Awesome! I used to develop 35mm Tri-X in Rodinol back in the mid- to late 1980's, and liked the grain effect that it produced when printed conventionally in the darkroom. I'm not that thrilled with how Rodinol-developed Tri-X negatives scan in my Minolta film scanner,however, so scanning a good print is probably a good solution.


----------



## SoonerBJJ

Thanks, Derrel.  And agreed on the problems with scanning negatives.  I know there is an art to scanning negatives well and I haven't invested much thought into it yet, but my negatives are scanning pretty flat with soft grain.  That doesn't bode well for a Rodinal-ized negative that should be appreciated for it's sharp grain.
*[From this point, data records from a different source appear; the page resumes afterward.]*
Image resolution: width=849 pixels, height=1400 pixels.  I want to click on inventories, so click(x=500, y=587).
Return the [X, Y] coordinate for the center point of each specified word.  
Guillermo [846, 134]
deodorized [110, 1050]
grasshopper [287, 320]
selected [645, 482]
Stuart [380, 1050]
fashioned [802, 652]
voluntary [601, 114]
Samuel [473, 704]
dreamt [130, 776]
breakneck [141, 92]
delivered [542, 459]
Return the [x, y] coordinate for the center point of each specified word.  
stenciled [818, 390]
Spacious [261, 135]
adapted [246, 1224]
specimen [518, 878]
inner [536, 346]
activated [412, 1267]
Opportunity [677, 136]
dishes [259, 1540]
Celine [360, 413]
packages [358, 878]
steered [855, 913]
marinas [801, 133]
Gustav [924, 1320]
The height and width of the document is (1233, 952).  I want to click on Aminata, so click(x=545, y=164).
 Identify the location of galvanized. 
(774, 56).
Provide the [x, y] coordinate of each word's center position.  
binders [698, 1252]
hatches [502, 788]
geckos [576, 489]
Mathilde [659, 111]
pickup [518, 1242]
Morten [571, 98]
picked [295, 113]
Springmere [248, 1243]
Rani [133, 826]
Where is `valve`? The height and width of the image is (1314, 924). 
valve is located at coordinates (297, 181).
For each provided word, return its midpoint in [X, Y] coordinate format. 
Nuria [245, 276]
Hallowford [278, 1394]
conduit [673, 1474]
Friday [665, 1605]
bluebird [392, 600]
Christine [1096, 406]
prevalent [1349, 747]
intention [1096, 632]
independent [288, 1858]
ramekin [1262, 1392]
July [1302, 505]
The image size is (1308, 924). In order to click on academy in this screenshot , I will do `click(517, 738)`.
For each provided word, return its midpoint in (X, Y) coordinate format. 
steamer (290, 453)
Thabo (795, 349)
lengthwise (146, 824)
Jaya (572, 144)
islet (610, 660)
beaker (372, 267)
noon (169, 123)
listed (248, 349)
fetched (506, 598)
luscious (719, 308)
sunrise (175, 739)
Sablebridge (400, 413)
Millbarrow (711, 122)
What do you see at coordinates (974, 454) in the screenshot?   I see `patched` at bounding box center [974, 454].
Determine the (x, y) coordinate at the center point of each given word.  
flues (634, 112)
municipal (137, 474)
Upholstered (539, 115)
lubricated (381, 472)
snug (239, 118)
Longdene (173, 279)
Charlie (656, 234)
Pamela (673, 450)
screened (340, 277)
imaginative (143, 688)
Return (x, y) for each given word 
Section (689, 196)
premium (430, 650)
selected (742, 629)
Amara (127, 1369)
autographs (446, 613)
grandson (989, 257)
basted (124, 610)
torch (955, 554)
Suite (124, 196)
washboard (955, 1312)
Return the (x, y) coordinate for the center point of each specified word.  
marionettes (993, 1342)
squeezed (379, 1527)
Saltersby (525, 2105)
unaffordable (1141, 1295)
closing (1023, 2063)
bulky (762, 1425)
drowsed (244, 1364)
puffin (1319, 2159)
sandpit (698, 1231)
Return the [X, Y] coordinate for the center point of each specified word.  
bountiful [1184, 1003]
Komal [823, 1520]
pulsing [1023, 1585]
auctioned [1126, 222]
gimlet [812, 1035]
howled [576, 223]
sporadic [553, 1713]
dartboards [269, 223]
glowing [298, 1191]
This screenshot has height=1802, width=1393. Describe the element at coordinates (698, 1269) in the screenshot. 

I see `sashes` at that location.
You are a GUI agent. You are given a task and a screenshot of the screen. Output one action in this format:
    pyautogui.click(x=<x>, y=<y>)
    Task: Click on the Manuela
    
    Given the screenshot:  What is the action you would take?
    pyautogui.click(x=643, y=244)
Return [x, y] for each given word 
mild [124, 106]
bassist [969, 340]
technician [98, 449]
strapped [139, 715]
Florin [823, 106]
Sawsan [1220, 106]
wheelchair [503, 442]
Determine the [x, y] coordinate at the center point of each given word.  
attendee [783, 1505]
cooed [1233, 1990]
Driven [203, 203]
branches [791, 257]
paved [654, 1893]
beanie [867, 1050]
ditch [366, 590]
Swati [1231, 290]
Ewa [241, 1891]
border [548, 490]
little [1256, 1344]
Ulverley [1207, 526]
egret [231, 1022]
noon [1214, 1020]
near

I printed this at grade 2 on VC paper.  The negative is contrasty enough without needing any help from a filter.  I dodged the right upper corner a bit but otherwise it's a pretty straight print.  I can't decide if I want to give a slight burn to the left upper corner.


----------



## stephen

You fellows have much more highly refined eyes than I do.  

 But just as an average Joe looking at the image...I love it.    The lines created by the barbed wire coming in on the horizontal then wrapping to the diagonal.  The close up look at the grain in the wood.  The depth of field tossing the background out of focus.  The tones-contrast.  

Can't speak to film grain as my untrained eyes barely see that, but now I have to confess, here's a guy that makes art out of fence post & barb-wire while I'm stuck looking for subjects to shoot.

I find myself looking back at the out of focus building wondering what it's story is, who lived there, who built this fence, if the place is abandoned.... no doubt an unintended side affect of the image.


----------



## SoonerBJJ

Stephen, thanks for that thoughtful critique.

I came across the abandoned house out on the backroads and couldn't resist the temptation to explore.  I got some other shots of this house and others like it but this was one of my favorites.  I've got a few taken in my wife's Diana F+ that turned out well.  They were developed in HC-110 rather than Rodinal.  I'll try to get some up later.

Thanks again.


----------



## SoonerBJJ

I ran a roll of Tri-X through the Diana F+ today and developed in Rodinal. Diluted 1+50 and developed 18min at 70deg. The ambient temp was 78 and I'd cooled all my solutions in an ice bath. I'd imagine the developer was 72+ by the end of 18min. Did a semi-stand with 3 inversions agitation at 5, 10 and 15min.


----------



## v-dubber

beautiful!


----------